On 10/04/2015 11:14 AM, Suman.Patro-TRN wrote:
1.Persistence : In rabbitmq ,it is built- in whereas in Qpid, an additional plugin is required. Is this true?
There are two different brokers available from Qpid. One written in java, one in c++. Both support pluggable stores, but both now also have an in tree store. For the c++ broker it is indeed built as a distinct module and needs to be loaded either using the --load-module or --module-dir options (if you install the broker either from your own build or packages for your platform, the modules may well be loaded by default). No additional code is needed.
2.Routing is available in Rabbitmq but not in Qpid. Can you Justify?
Not sure what you mean by this.
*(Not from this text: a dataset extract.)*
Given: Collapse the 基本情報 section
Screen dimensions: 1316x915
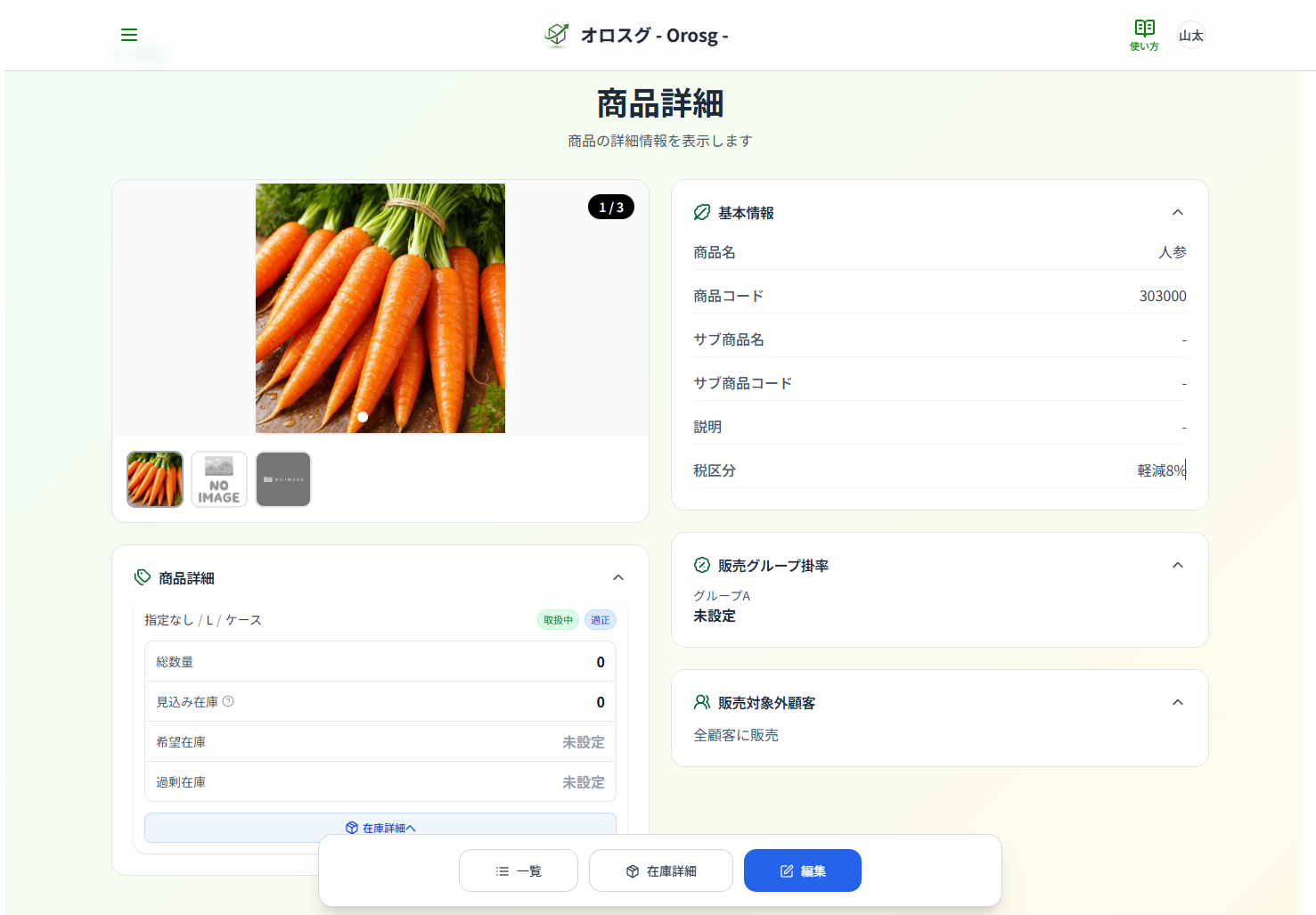Looking at the screenshot, I should coord(1177,213).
Both the brokers support the old AMQP notion of exchange-queue-binding, exactly as for RabbitMQ. The c++ broker also allows networks of brokers to be configured, routing messages between them as needed.
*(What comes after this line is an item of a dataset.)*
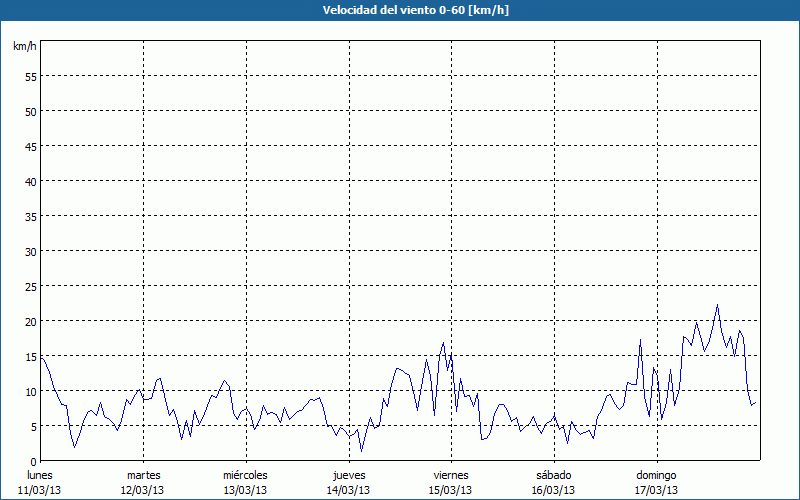
Task: Select the 50 tick label on the y-axis
Action: pyautogui.click(x=30, y=111)
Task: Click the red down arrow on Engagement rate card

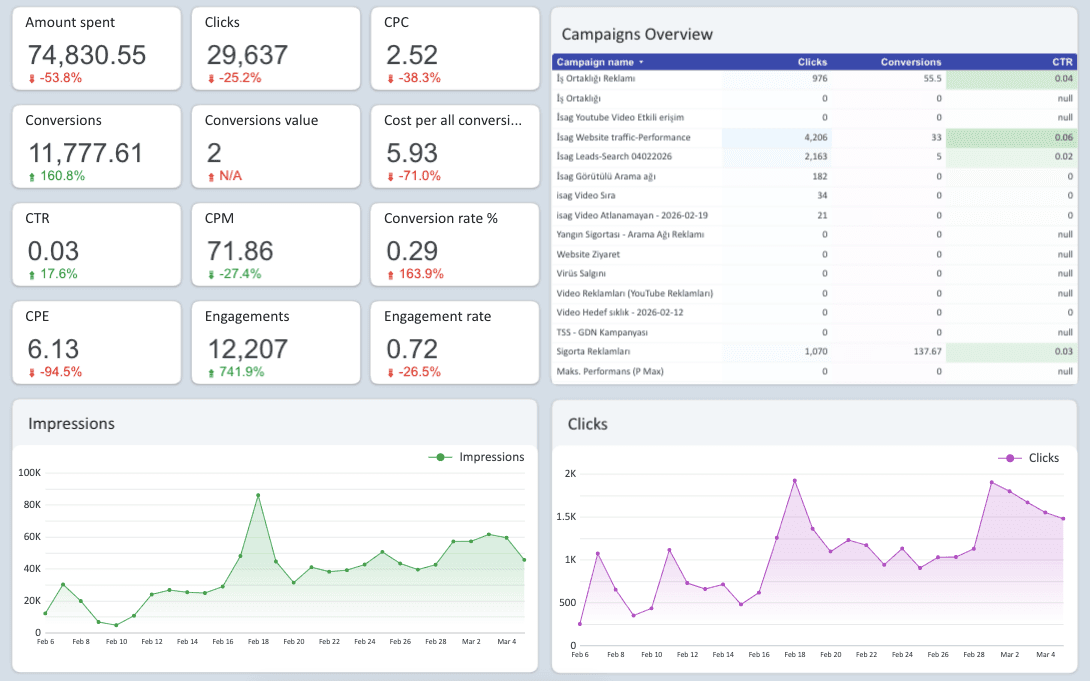Action: (x=390, y=372)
If the latter is what you are looking for however the Qpid Dispatch Router is well worth a look as it provides a more powerful, robust and yet simpler mechanism. (The router does not itself provide persistence; it focuses on end-to-end routing not store-and-forward, but can be combined with brokers to provide persistence for routes that need it).
3.Security in RabbitMQ vs Qpid, difference in approaches that you might have countered .Which one being more secure?
Both brokers and the router provide SASL based authentication and/or SSL based authentication and encryption. The c++ broker and the router support GSSAPI/Kerberos on linux.
Both brokers also provide authorisation to further restrict access to different entities within the broker (e.g. queues) based on users.